Operatus guided Go Local through a full CPQ-to-Agentforce Revenue Management (ARM) migration, consolidating their product catalog, redesigning approval and renewal workflows, and executing a clean data migration.
Product Mix
- Agentforce Revenue Management (Previously Revenue Cloud)

Challenge
Go Local provides high-quality digital marketing services and technology solutions for the self-storage, multifamily, senior living, and home services industries. Their team has grown to over 100 digital marketers supporting top players in their sector. But, like many fast-growing companies, Go Local had accumulated some operational complexity along the way.
Before CPQ, they were managing products and pricing through Excel spreadsheets, and when they made the move to CPQ about three years ago, they brought a lot of that underlying complexity with them. Over time, they found themselves with hundreds of loosely defined products, unique contract scopes for nearly every customer, and a constant stream of product changes (around 200in a single year).
When CPQ’s end-of-sale status pushed them towards a migration, the team saw it not just as a technical necessity but as a chance to do things right. Their business model was shifting toward a more productized, streamlined offering, and they wanted a quoting and contracting system that matched that direction. This time, with expert guidance to avoid repeating the same mistakes.
Solution
Go Local chose Operatus to lead the migration based on a referral from their Salesforce account executive. They wanted a team with deep Agentforce Revenue Management expertise who could help them make good decisions and keep processes simple.
The full engagement ran approximately three months, from January to April 2026. Here’s what the team built:
- Product catalogue consolidation: Go Local's product catalogue had ballooned into an unmanageable sprawl of custom SKUs. Operatus helped the team consolidate the entire offering down to 25 standardized products (down from a high of ~150), giving sales reps a clear menu to work from and restoring pricing consistency across the business.
- A new deal desk function: CPQ’s approval process required layering together multiple objects across the system. It was hard to follow and harder to change. Operatus was able to rebuild Go Local’s approval process in ARM with standard Salesforce Flows.
The new setup includes required field completion, defined discounting thresholds, and a deal desk function to review and approve deals before they close. Because everything runs in Flow, the team can now see clearly how approvals connect, and making quick changes doesn’t require deciphering a custom configuration. The admin experience improved just as much as the user experience. - Automated Renewal Management: Operatus implemented an automated renewal creation process that triggers annual check-ins at the right moment in each customer's lifecycle. This keeps the team proactive rather than reactive, creating a reliable engine for upsell conversations and long-term revenue growth.

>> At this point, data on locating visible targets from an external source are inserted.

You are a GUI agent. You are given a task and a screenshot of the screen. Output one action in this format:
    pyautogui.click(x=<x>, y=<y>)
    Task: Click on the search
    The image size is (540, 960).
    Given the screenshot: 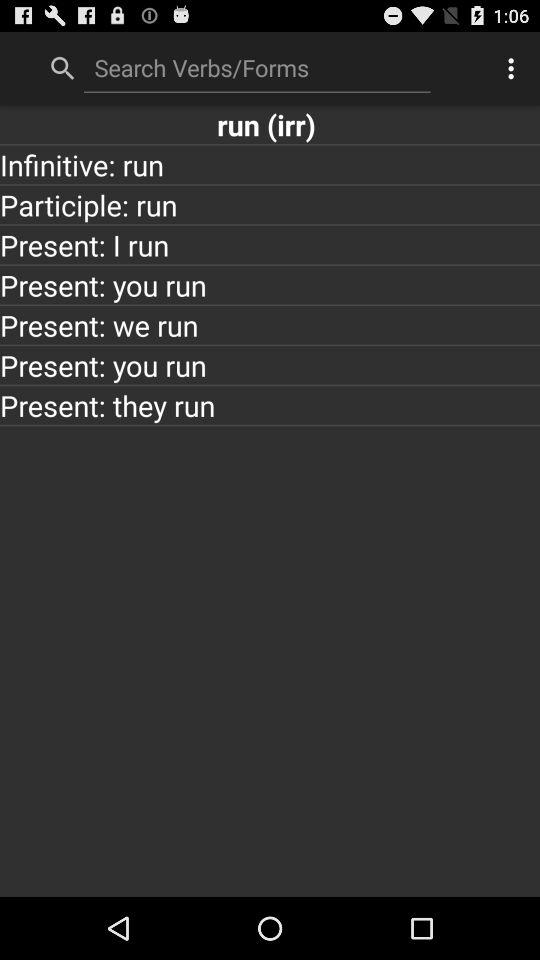 What is the action you would take?
    pyautogui.click(x=257, y=67)
    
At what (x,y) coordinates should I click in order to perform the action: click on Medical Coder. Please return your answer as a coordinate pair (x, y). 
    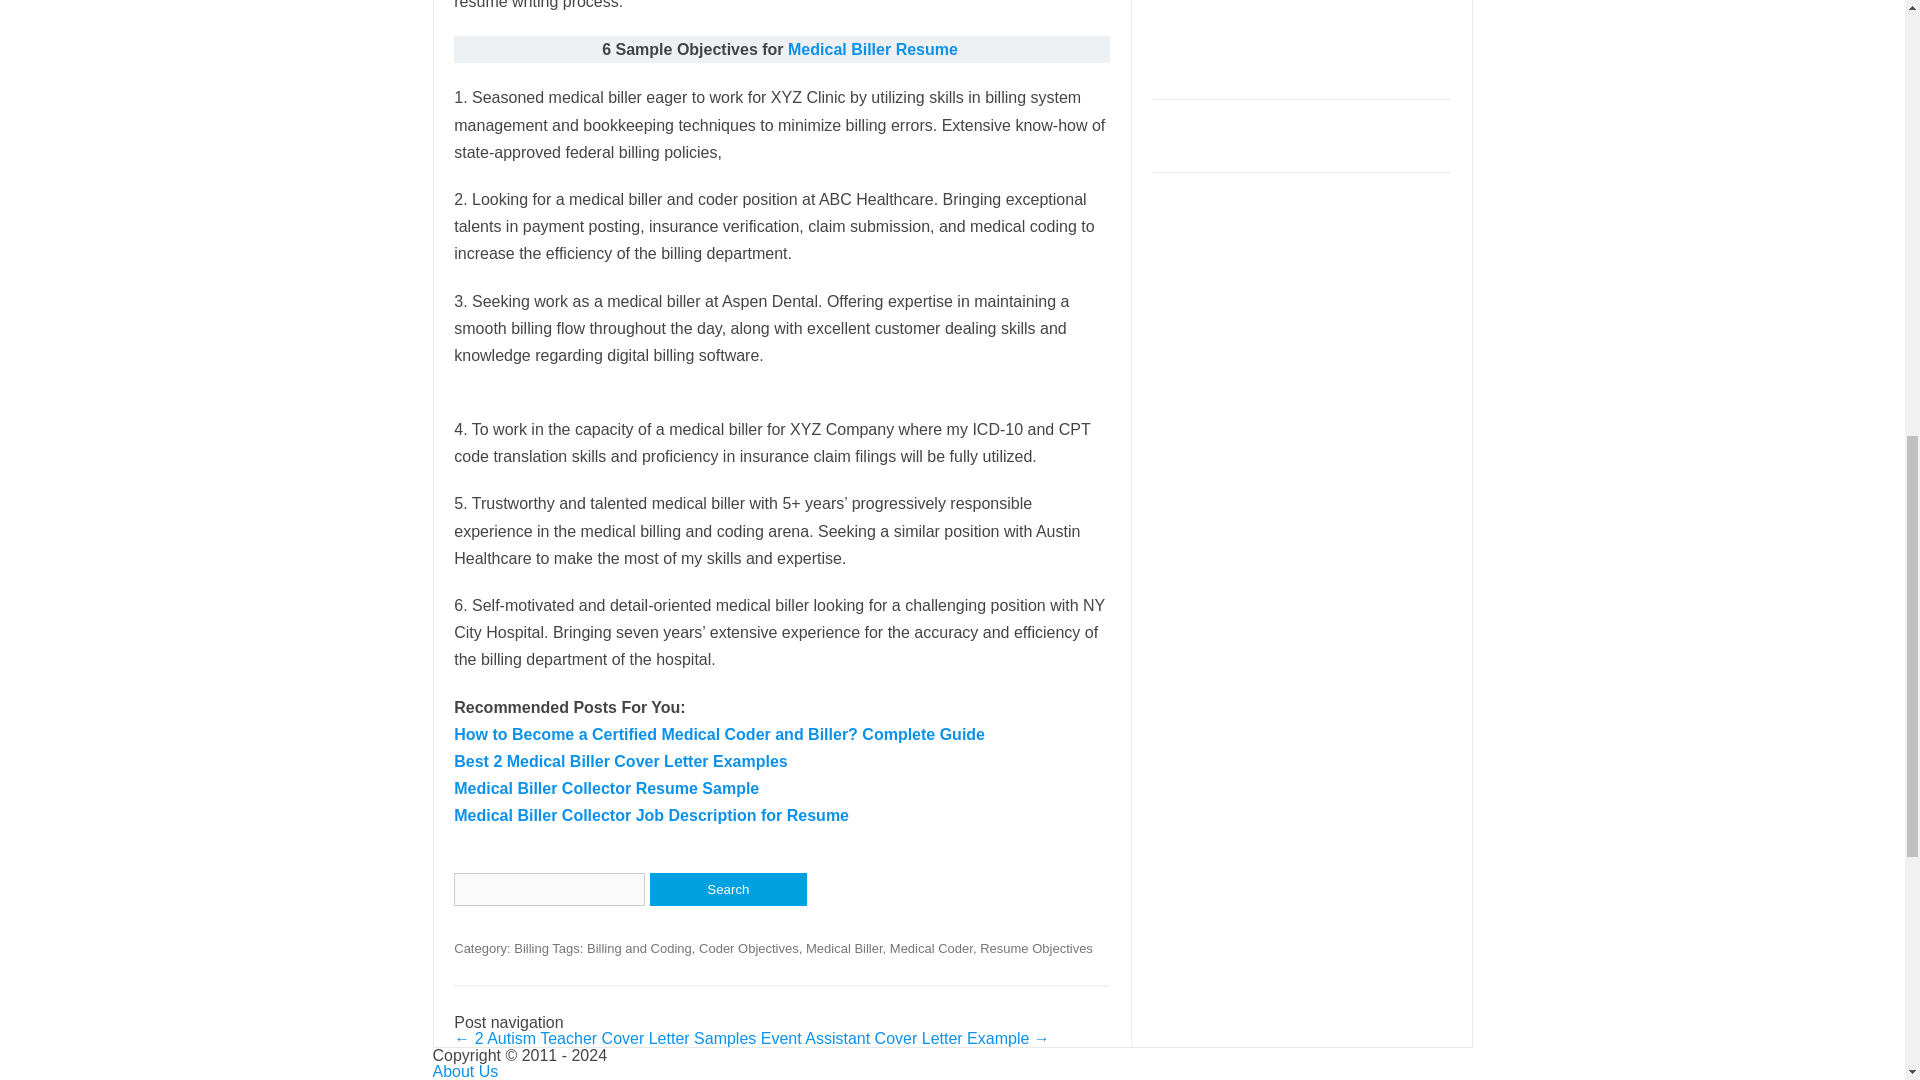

- Smooth Data Migration: The data migration stood in sharp contrast to Go Local’s experience launching CPQ three years earlier. That original launch had no clean data repository to work from. Anna and Tara spent roughly three months manually working through paper contracts, entering records one by one into CPQ.
This time, Operatus handled the heavy lifting. Spencer, an Operatus team member with deep CPQ data model expertise, built a custom migration tool to port records from Go Local’s CPQ instance directly into ARM. What the Go Local team estimated could have taken them months was completed as part of the broader three-month engagement, with minimal disruption and cleanup. Post-migration, Go Local has been able to trust what’s in the system and run with it right away.
Results
Go Local went live in May 2026. It’s early days, but the signals are strong. Here’s what they’re seeing so far:
A much faster, simpler quoting process: Sales adopted the new system enthusiastically. Reps can now work with monthly pricing and apply discounts naturally, without the mental math that CPQ required. Approval flows are clear, the product menu is manageable, and the overall process moves faster. A new sales rep completed a one-hour training the week of go-live and has needed no help since.
Greater team ownership with less bottlenecking: Before this project, nearly all of Go Local’s renewals flowed through one person, Tara, because the process was too complex to hand off. CSMs and sales reps can now easily process contracts themselves. This has reduced hand-holding, and freed Tara up for other work.
Better visibility and cleaner reporting foundations: Go Local now has a more organized product structure and better access to data like active locations, monthly revenue, upsells, amendments, and asset lifecycle changes. They expect reporting to be much stronger than before, especially as they dig further into asset actions and renewal history.
Three years ago, Go Local launched CPQ the hard way with no clean data, no standardized products, and a team learning on the fly. It worked, but only because people like Tara absorbed the complexity that the system couldn't. When they decided to migrate to ARM, Go Local took everything they'd learned and built something better.
With Operatus guiding the build and keeping the complexity in check, they came out the other side with a system that actually matches how their business works. Four months later, a new sales rep can onboard in an hour, CSMs own their contracts and renewals run automatically.